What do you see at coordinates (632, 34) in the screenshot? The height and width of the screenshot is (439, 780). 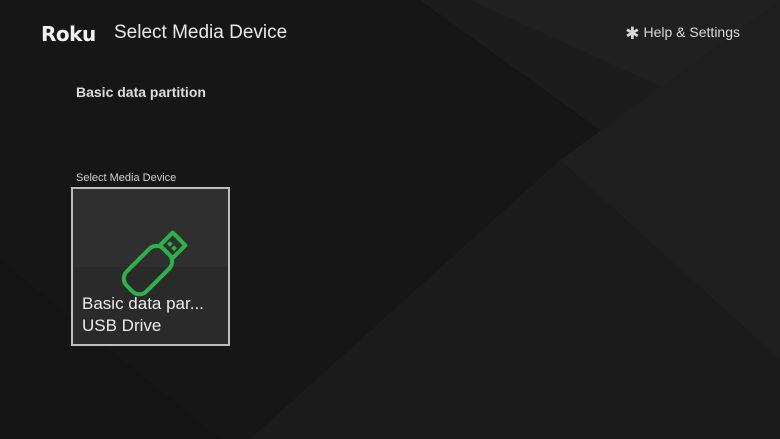 I see `asterisk-icon: ✱` at bounding box center [632, 34].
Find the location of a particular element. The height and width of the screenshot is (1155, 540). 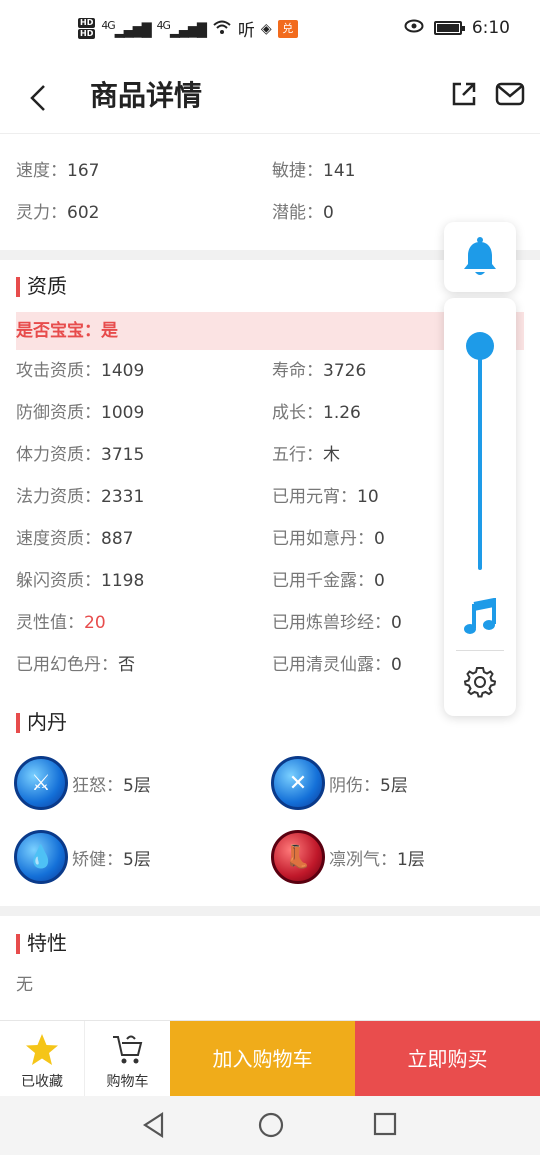

chevron-left-icon is located at coordinates (38, 98).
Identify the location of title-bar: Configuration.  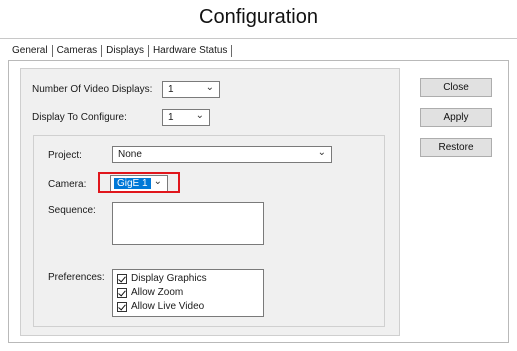
(258, 19).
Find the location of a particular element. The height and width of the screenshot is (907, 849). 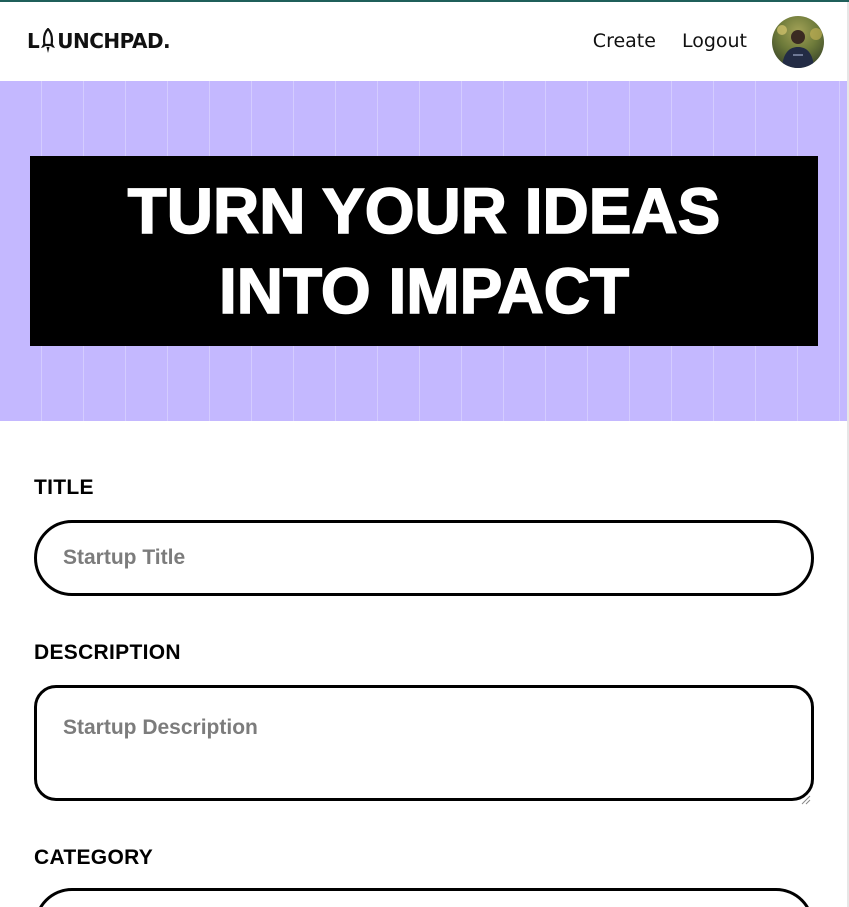

nav-links: Create Logout is located at coordinates (670, 41).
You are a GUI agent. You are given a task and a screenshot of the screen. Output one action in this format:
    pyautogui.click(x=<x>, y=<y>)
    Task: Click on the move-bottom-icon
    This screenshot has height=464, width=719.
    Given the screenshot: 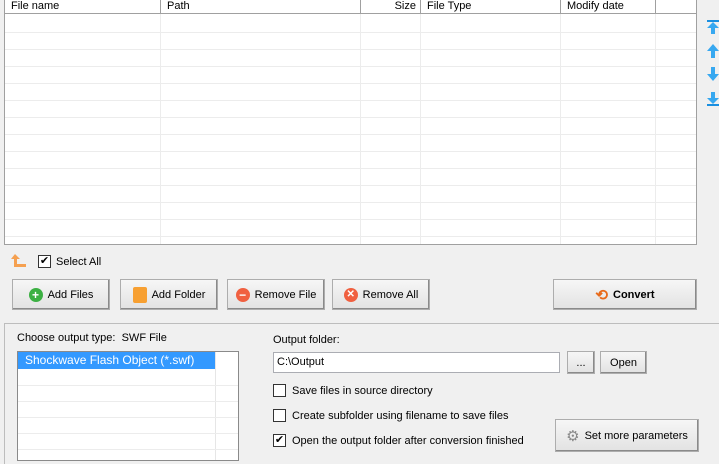 What is the action you would take?
    pyautogui.click(x=713, y=99)
    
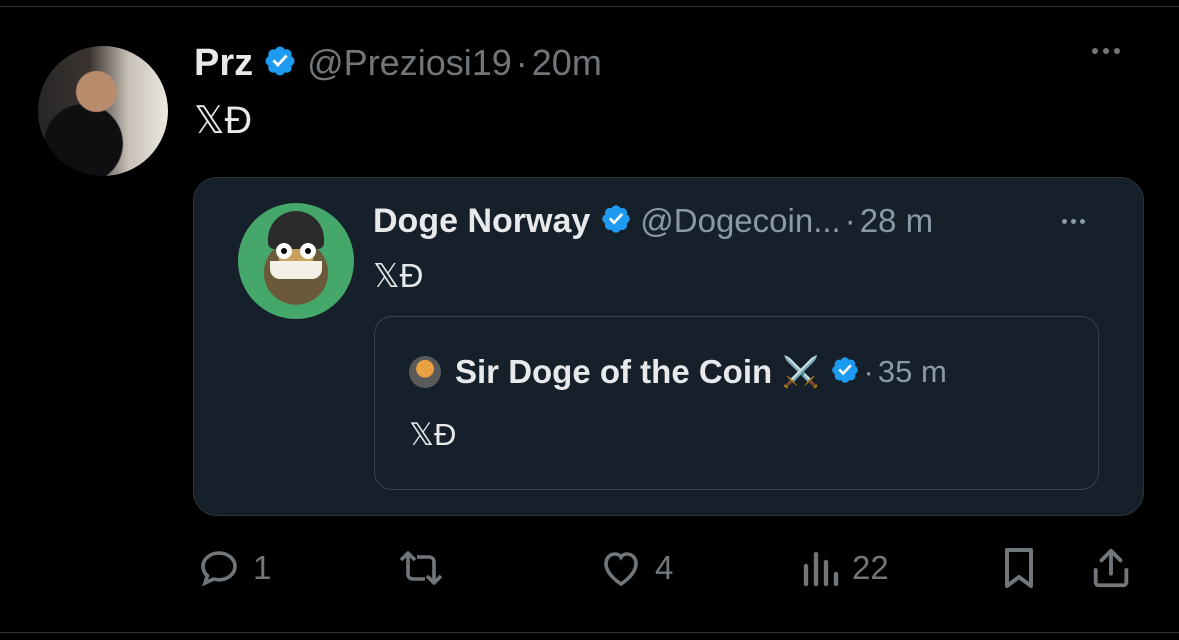 This screenshot has height=640, width=1179. I want to click on share-button, so click(1111, 568).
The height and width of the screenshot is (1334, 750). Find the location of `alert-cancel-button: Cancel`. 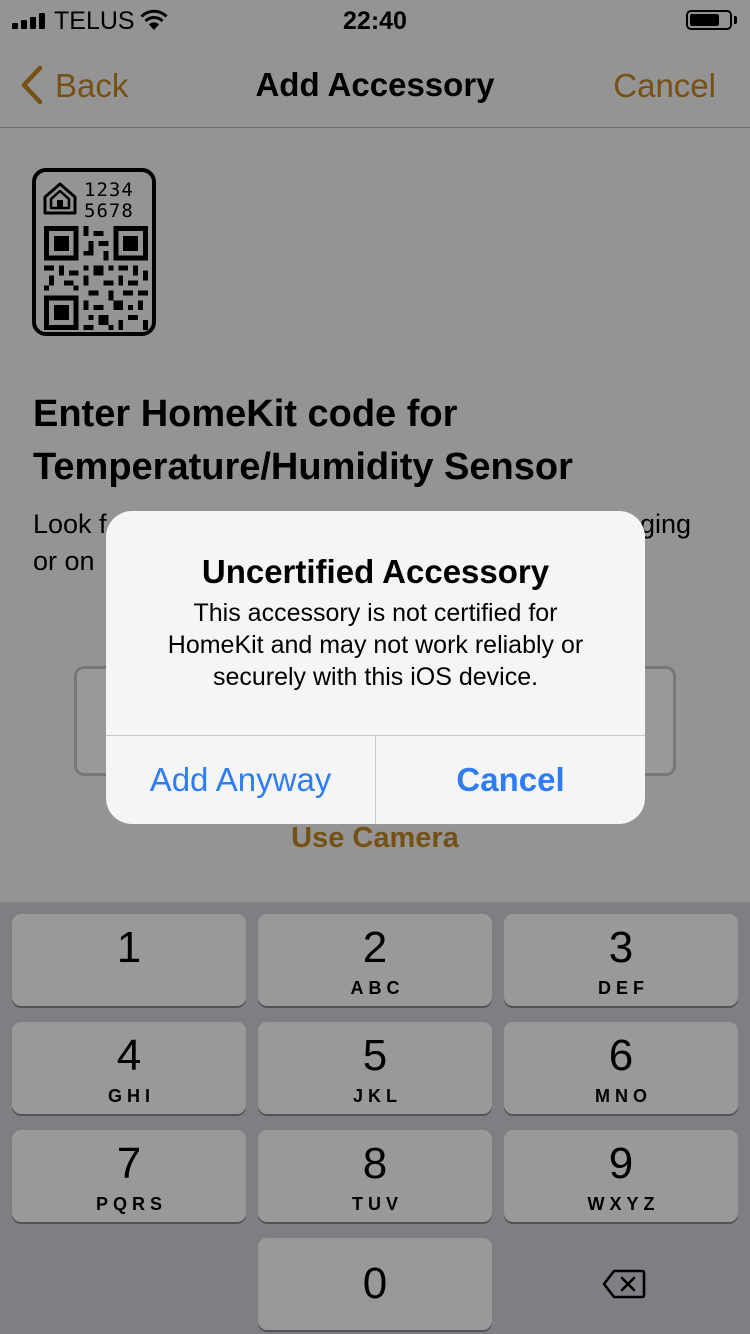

* [Exercise description]: Update the entries starting at the line containing "is (1155, 540)." and ending at the line containing "nav-links: Create Logout" by replacing "particular" with "specific" and leaving everything else unchanged. Return only those lines, without the pictures.

* [Your response]:
Find the location of a specific element. The height and width of the screenshot is (1155, 540). 

chevron-left-icon is located at coordinates (38, 98).
Identify the location of title-bar: Configuration.  
(258, 19).
Find the location of a specific element. The height and width of the screenshot is (907, 849). 

nav-links: Create Logout is located at coordinates (670, 41).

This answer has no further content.